● **Source passage**:
By    |   Tuesday, 01 July 2014 03:33 PM EDT

Consider the recent Supreme Court battle over Internet startup company Aereo as a pirate movie: major TV networks like CBS, NBC and ABC as giant oil tankers, surrounded by hordes of sniping Internet raiders in little boats, stinging here, nipping there, each hungry for a bite of a massive $167 billion U.S. TV market and turning to the court for rescue.

This time, the court landed solidly, by a 6-3 majority, in favor of the networks, ruling that Aereo had violated copyrights by streaming television programming to hundreds of thousands of customers for a fee, through tiny dime-size antennas without access to cable or satellite and, according to the Supreme Court, ripping off CBS.

Aereo, which started in New York and Boston and planned to expand to 24 other major U.S. cities, instead announced it would "temporarily" suspend business.

The battle had raged for two years, with broadcasters arguing in April before the court that Aereo and similar services cut into their revenue from cable and satellite companies for transmitting their proprietary broadcast material into homes.

At stake? A whopping $4 billion in treasure that companies like ComCast, NBCUniversal and CBS are anxious to protect, and a likely end for upstart Aereo.

CBS chief Les Moonves told Bloomberg Television, "It certainly feels good to win as decisively as we did."

The case, he said, "wasn't about technology. It was about theft. And all that's important here is that broadcasters and cable content companies and everyone who's involved with the content-producing business gets paid appropriately for their content. And that somebody can't come and take that content, charge for it, and not pay us back for that content. So, it's a very good day for our future."

Aereo CEO Chet Kanojia disagreed sharply, and asked his customers to besiege Congress with letters on Aereo's behalf.

"[The] decision by the United States Supreme Court is a massive setback for the American consumer. This sends a chilling message to the technology industry."

● **Goal**:
Output the full article on the Supreme Court ruling against Aereo word for word, from start to finish. The lines that follow are not needed.

● **Supplied records**:
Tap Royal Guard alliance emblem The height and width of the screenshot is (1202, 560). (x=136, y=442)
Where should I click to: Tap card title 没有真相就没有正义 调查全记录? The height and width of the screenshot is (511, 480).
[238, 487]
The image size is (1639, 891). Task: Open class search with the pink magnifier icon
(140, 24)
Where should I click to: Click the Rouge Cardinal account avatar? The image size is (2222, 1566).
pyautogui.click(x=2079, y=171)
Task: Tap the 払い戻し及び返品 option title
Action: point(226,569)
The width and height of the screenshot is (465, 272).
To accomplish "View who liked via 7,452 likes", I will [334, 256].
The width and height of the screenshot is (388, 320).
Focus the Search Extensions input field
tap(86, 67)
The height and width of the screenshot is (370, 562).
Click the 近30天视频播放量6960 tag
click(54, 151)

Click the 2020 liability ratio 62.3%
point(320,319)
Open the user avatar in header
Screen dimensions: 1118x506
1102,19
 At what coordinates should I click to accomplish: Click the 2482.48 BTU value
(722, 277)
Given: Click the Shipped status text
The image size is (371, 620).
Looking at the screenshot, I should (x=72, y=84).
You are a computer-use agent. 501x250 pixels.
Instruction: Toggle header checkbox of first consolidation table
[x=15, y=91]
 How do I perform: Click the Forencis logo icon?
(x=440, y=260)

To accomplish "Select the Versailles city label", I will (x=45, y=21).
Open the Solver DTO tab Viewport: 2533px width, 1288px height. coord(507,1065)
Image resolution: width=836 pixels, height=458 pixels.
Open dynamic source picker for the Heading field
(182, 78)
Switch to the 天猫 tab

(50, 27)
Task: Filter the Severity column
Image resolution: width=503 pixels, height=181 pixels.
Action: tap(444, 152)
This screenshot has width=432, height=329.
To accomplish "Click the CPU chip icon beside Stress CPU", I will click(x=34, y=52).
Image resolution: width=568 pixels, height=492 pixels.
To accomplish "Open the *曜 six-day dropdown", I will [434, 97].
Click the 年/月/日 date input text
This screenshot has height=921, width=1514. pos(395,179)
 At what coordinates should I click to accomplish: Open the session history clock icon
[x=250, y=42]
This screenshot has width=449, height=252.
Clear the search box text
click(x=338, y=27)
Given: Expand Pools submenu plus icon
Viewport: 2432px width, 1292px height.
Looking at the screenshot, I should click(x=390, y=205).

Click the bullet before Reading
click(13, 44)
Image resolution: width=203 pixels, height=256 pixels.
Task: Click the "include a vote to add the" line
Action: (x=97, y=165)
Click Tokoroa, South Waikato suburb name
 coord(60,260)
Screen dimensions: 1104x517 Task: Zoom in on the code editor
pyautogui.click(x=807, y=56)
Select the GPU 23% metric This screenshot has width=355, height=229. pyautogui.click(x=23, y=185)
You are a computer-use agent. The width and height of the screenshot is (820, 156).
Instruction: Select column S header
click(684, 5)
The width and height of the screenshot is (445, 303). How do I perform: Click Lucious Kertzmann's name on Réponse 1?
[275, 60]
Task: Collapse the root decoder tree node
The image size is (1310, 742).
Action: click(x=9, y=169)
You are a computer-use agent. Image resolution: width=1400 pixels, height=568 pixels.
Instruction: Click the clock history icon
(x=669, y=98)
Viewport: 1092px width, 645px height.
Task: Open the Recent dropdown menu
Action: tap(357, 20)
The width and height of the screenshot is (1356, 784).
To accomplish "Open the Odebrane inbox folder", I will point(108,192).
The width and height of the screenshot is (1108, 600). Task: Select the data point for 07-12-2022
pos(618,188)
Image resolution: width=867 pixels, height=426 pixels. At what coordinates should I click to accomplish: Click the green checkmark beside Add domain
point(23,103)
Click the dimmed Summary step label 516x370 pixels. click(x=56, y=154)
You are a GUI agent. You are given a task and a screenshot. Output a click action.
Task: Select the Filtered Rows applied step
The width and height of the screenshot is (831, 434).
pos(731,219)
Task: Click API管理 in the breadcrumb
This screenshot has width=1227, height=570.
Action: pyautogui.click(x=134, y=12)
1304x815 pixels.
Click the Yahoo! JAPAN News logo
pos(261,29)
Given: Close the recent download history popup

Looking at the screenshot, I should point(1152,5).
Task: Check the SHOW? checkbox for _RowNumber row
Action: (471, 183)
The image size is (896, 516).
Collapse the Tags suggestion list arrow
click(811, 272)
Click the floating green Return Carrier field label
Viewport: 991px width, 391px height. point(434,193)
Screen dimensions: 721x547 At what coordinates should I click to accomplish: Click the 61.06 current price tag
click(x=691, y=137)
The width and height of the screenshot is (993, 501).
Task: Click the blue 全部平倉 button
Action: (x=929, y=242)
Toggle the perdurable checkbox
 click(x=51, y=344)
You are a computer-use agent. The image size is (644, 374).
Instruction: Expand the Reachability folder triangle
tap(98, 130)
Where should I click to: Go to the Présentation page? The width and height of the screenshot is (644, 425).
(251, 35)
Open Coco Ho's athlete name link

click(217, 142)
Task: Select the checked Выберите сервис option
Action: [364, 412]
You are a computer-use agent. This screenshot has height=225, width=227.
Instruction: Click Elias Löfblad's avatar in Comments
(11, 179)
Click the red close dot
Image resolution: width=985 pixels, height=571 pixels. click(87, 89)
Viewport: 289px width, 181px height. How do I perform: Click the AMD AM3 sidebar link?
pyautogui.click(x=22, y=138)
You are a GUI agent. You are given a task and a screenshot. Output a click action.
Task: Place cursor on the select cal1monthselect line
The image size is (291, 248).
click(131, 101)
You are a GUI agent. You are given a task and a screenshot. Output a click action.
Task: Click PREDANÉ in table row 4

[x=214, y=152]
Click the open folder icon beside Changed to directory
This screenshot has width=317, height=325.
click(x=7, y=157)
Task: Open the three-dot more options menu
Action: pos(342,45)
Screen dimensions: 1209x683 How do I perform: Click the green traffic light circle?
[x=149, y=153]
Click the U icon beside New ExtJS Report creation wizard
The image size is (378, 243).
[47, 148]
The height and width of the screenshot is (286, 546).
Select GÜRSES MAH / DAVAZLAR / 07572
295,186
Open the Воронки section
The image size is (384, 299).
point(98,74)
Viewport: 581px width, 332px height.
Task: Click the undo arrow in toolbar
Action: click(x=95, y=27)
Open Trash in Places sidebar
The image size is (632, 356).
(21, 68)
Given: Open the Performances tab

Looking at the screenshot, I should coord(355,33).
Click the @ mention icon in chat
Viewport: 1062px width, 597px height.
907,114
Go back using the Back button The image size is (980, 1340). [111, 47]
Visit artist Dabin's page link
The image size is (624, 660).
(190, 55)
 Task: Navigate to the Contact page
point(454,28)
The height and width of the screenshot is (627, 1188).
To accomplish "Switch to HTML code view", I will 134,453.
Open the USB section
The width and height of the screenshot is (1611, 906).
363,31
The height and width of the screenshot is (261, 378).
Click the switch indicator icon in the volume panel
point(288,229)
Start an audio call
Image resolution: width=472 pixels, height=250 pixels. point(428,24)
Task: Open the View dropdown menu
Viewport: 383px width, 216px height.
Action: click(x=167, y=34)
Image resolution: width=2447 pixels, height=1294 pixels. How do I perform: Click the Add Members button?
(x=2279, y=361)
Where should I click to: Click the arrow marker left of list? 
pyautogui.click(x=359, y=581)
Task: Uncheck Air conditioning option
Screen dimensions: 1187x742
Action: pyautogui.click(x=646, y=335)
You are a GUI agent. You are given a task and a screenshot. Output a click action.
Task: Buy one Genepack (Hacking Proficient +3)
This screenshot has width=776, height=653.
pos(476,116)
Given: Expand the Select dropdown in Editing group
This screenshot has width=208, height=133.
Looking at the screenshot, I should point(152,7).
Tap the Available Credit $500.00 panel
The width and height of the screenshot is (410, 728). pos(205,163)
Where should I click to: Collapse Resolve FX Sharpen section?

● **Output for this task**:
By    |   Tuesday, 01 July 2014 03:33 PM EDT

Consider the recent Supreme Court battle over Internet startup company Aereo as a pirate movie: major TV networks like CBS, NBC and ABC as giant oil tankers, surrounded by hordes of sniping Internet raiders in little boats, stinging here, nipping there, each hungry for a bite of a massive $167 billion U.S. TV market and turning to the court for rescue.

This time, the court landed solidly, by a 6-3 majority, in favor of the networks, ruling that Aereo had violated copyrights by streaming television programming to hundreds of thousands of customers for a fee, through tiny dime-size antennas without access to cable or satellite and, according to the Supreme Court, ripping off CBS.

Aereo, which started in New York and Boston and planned to expand to 24 other major U.S. cities, instead announced it would "temporarily" suspend business.

The battle had raged for two years, with broadcasters arguing in April before the court that Aereo and similar services cut into their revenue from cable and satellite companies for transmitting their proprietary broadcast material into homes.

At stake? A whopping $4 billion in treasure that companies like ComCast, NBCUniversal and CBS are anxious to protect, and a likely end for upstart Aereo.

CBS chief Les Moonves told Bloomberg Television, "It certainly feels good to win as decisively as we did."

The case, he said, "wasn't about technology. It was about theft. And all that's important here is that broadcasters and cable content companies and everyone who's involved with the content-producing business gets paid appropriately for their content. And that somebody can't come and take that content, charge for it, and not pay us back for that content. So, it's a very good day for our future."

Aereo CEO Chet Kanojia disagreed sharply, and asked his customers to besiege Congress with letters on Aereo's behalf.

"[The] decision by the United States Supreme Court is a massive setback for the American consumer. This sends a chilling message to the technology industry."